Raymond Kopa ist fasziniert von Puskás. Er hatte das Jahrhundertspiel gegen England gesehen. Für ihn kommt eine gottgleiche Gestalt nach Madrid. Anführer Di Stéfano teilt diese Meinung anfangs nicht. Wer braucht einen übersättigten Ungarn?
Real Madrid braucht ihn. Mit Puskás wird aus einer erfolgreichen eine galaktische Mannschaft.
Die Blancos spielen – wie viele andere Teams – in einer 3-2-5-Formation. Nie stehen jedoch fünf Stürmer auf einer Linie. Die Kreativen fallen ins Mittelfeld. Die Durchschlagskräftigen bleiben vorn. Puskás kann beides.
Er kreiert Angriffe. Er vollendet Angriffe. Er verteilt Bälle. Er wuchtet Bälle.
Das Zusammenspiel mit Di Stéfano wird zur Attraktion. Beide fühlen sich wohl hinter der Sturmspitze. Der Argentinier bleibt meist noch etwas tiefer. Halblinks kommt Puskás. Beide bedienen sich gegenseitig. Es ist spielerische Kameradschaft.
Sie schätzen sich nicht nur auf dem Feld. Auf vielen Mannschaftsbildern legt Puskás den Arm um seinen Freund. Er mag die Zuneigung Di Stéfanos. Der jedoch bleibt stets zurückhaltend. „Er ist, wie sie sagen, in konstant schlechter Stimmung“, erinnert sich Puskás.
Nach den Spielen sitzt Di Stéfano nackt in der Kabine. Rauchend. Fluchend. Er habe das Recht, alle niederzumachen. Die Kollegen nehmen seine Tiraden wie Weisheiten auf.

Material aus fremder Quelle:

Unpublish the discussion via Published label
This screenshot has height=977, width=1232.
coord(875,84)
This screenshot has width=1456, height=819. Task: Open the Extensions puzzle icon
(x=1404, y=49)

Bei Kartenspielen räumen stets der erfahrene Zocker Puskás sowie Kopa und Di Stéfano ab. Der Blonde setzt nur kleine Pennys. Und trotzdem: „Er gerät in Rage, wenn er verliert“, wundert sich Puskás.
Mitspieler sprechen mit Dankbarkeit und Ehrfurcht über Di Stéfano. Puskás hingegen ist der große Bruder. Ein Kind in der Gestalt eines Bullen. „Puskás hat das größte Herz von allen“, sagt Zoco. „Puskás? Ich stehe jedes Mal in strammer Haltung, wenn er erwähnt wird“, scherzt Stürmer Amancio.
***
„Puskás steht nicht zum Verkauf.“
Obwohl er großen Einsatz zeigt, sind die Vereinsoberen weiterhin skeptisch. Er wird sogar zwischenzeitlich zu Atlético ausgeliehen. Das Ziel ist klar. Puskás soll sich beweisen und im Schaufenster präsentieren. Real Madrid möchte die $100.000 zurückbekommen, die sie für ihn investiert haben.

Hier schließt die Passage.